Committee Memberships (as of proxy date)
| Director | Audit | Compensation | NESG |
|---|---|---|---|
| Cliff Burrows | ● | ● (Chair) | — |
Fixed Compensation
| Component (FY2024 unless noted) | Amount | Notes |
|---|---|---|
| Cash fees earned | $85,000 | Matches LID retainer ($70,000) plus Compensation Committee Chair fee ($15,000) under policy . |
| Equity grant (grant-date fair value) | $218,480 | Annual fully vested RSU award; policy targets $200,000 value per non-employee director . |
| Total | $303,480 | Sum of cash and equity . |
Policy detail for non-employee directors: annual cash retainer $50,000; Lead Independent Director retainer $70,000 (in lieu of $50,000); Chair fees—Audit $20,000, Compensation $15,000, NESG $10,000; annual fully vested RSU equal to $200,000; optional deferral of director RSUs permitted .
Performance Compensation
| Element | Structure | Metrics |
|---|---|---|
| Director bonus/PSUs | None disclosed for non-employee directors | Not applicable (director RSUs are fully vested at grant under policy) . |
Note: Company-wide annual bonus performance metrics (for executives, not directors) were based 50/50 on Revenue and SGSC Bonus Adjusted EBITDA with threshold/target/maximum levels; not applicable to director pay .
Other Directorships & Interlocks
| Company | Role | Committees | Interlocks/Conflicts Note |
|---|---|---|---|
| — | — | — | No other public company directorships disclosed for Mr. Burrows in the proxy biography . The Compensation Committee reports no interlocks or insider participation among its members (which includes Burrows) . |
Expertise & Qualifications
- Restaurant operations and multi-unit scaling expertise from Starbucks senior leadership roles (U.S. and Americas) .
- Governance experience as Lead Independent Director and Compensation Committee Chair; Audit Committee member .
- Board risk oversight participation: Audit (financial reporting, legal/compliance, food safety and cybersecurity shared oversight) and Board-wide risk oversight processes .
Equity Ownership
| Item | Detail |
|---|---|
| Beneficial ownership (Class A) | 96,148 shares (<1%) as of April 1, 2025 . |
| RSUs outstanding (as of 12/29/2024) | 10,417 RSUs (aggregate outstanding per director table; may reflect deferral elections) . |
| Pledging/Hedging | Insider Trading Policy prohibits hedging and options trading; pledging requires Board approval and is generally restricted—policy carveout for founders only. No pledges disclosed for Mr. Burrows; founders’ pledge disclosure noted separately . |
| Ownership guidelines | Non-employee directors must hold 5x annual cash retainer; compliance timing is later of 2/13/2024 or end of calendar year containing 5th anniversary of joining. For Burrows (joined June 2020), compliance date is by 12/31/2025; only Moon and Blumenthal were required and satisfied in 2024 . |
Governance Assessment
-
Strengths
- Clear independence: Board affirmatively determined Burrows is independent; he serves as Lead Independent Director, enhancing Board counterbalance to combined Chair/CEO .
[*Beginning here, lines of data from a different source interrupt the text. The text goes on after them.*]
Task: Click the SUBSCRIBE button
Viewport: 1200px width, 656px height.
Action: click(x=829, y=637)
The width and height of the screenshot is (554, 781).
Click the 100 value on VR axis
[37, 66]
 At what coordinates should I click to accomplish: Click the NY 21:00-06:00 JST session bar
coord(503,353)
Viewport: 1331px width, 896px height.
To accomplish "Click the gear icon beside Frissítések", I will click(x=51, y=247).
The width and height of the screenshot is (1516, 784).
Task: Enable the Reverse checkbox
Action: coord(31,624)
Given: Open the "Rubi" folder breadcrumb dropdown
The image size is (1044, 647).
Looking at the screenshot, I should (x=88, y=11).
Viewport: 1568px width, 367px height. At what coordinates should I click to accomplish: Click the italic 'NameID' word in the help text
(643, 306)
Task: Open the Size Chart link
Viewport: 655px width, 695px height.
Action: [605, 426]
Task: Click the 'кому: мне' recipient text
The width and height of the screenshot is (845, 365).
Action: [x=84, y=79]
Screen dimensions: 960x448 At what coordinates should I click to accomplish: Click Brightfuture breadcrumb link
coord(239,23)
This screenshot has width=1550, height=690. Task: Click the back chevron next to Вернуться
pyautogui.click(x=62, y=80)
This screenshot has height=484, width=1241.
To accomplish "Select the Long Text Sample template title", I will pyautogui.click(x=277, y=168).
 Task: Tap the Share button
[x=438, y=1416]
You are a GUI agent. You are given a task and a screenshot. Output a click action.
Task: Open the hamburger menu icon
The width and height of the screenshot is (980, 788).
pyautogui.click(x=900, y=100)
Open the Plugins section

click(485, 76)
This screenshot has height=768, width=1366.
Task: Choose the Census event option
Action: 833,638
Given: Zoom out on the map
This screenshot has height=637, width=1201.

- High engagement indicators: Committee leadership (Compensation Chair) and Audit membership; Board and committees met regularly; directors met the ≥75% attendance threshold .
- Pay structure aligned with governance norms: Majority of director compensation delivered as equity (fully vested RSUs), with clear cash retainer schedule; deferral available to align with long-term value .
- Compensation Committee practices: Use of independent consultant (Semler Brossy) with independence confirmed; Committee charter includes clawbacks oversight and succession planning—positive for governance rigor .
- Shareholder sentiment: Say-on-pay approval over 99% in 2024, signaling strong investor support for compensation governance (contextual support for Board credibility) .
-
Potential watch items
- Combined CEO/Chair structure: Mitigated by Burrows’ robust Lead Independent Director role and responsibilities .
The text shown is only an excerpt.